Die Erkenntnisse bieten neue Perspektiven auf die Dynamik des Alterns. “Wir können den Alterungsprozess zumindest im Darm nicht mehr ausschließlich als kontinuierliche Anhäufung molekularer Veränderungen sehen, wie sie im Laufe des Lebens etwa durch verschiedene Umweltfaktoren und interne Prozesse im Körper auftreten können. Die Ergebnisse legen vielmehr nah, dass die Alterung durch eine schnelle und gezielte Umlegung bestimmter epigenomischer Schalter begleitet wird”, erklärt Dr. Alena van Bömmel, eine der beiden Erstautorinnen. Ihre Kollegin Dr. Maja Olecka ergänzt: “Vermutlich haben die von uns beschriebenen nichtlinearen Methylierungsänderungen einen funktionellen Einfluss auf das Organ. Gene, die von plötzlichen Veränderungen sowohl auf der Ebene der DNA-Methylierung als auch der Genexpression betroffen sind, spielen eine wichtige Rolle bei verschiedenen Aspekten der Gesundheit und Funktion des Dickdarms. Dazu zählen etwa Gene mit einer Bedeutung für das enterische Nervensystem, die Barrierefunktion des Darms und die Entwicklung von Dickdarmkrebs”.
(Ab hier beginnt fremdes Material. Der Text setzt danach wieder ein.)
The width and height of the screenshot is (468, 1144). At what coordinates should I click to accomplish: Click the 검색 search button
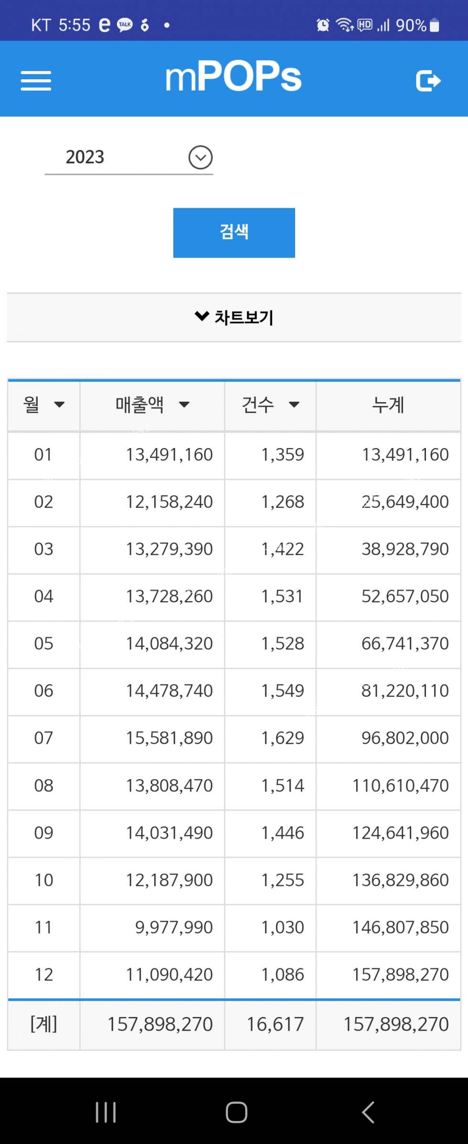pyautogui.click(x=234, y=233)
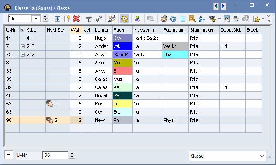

Begleitend entwickelte das Forscherteam einen Uhr-artigen Klassifizierer namens STageR (STage of aging estimatoR). Mit ihm kann das epigenetische Stadium von Mäusen vorhergesagt werden. Der STageR unterscheidet sich von anderen epigenomischen Uhren insofern, als dass er auf nichtlinear veränderten DNA-Bereichen basiert. Er liefert der Alternsforschung damit eine weitere Methode zur Untersuchung des Epigenoms. Die Genauigkeit des STageRs wurde in einer separaten Gruppe von Mäusen sowie anhand öffentlich verfügbarer Daten bestätigt.
Die nächsten Schritte dieses Forschungsprojekts sind bereits ins Auge gefasst: “Die von uns entdeckten, nichtlinearen Methylierungsdynamiken sind ein spannender Ausgangspunkt für weitere Studien,” erklärt Steve Hoffmann. “Wir wollen nun prüfen, ob das Phänomen auch in anderen Geweben sichtbar ist."
Hintergrundinformationen
Das Leibniz-Institut für Alternsforschung – Fritz-Lipmann-Institut (FLI) in Jena widmet sich seit 2004 der biomedizinischen Alternsforschung. Rund 350 Mitarbeiter aus ca. 40 Nationen forschen zu molekularen Mechanismen von Alternsprozessen und alternsbedingten Krankheiten. Näheres unter www.leibniz-fli.de.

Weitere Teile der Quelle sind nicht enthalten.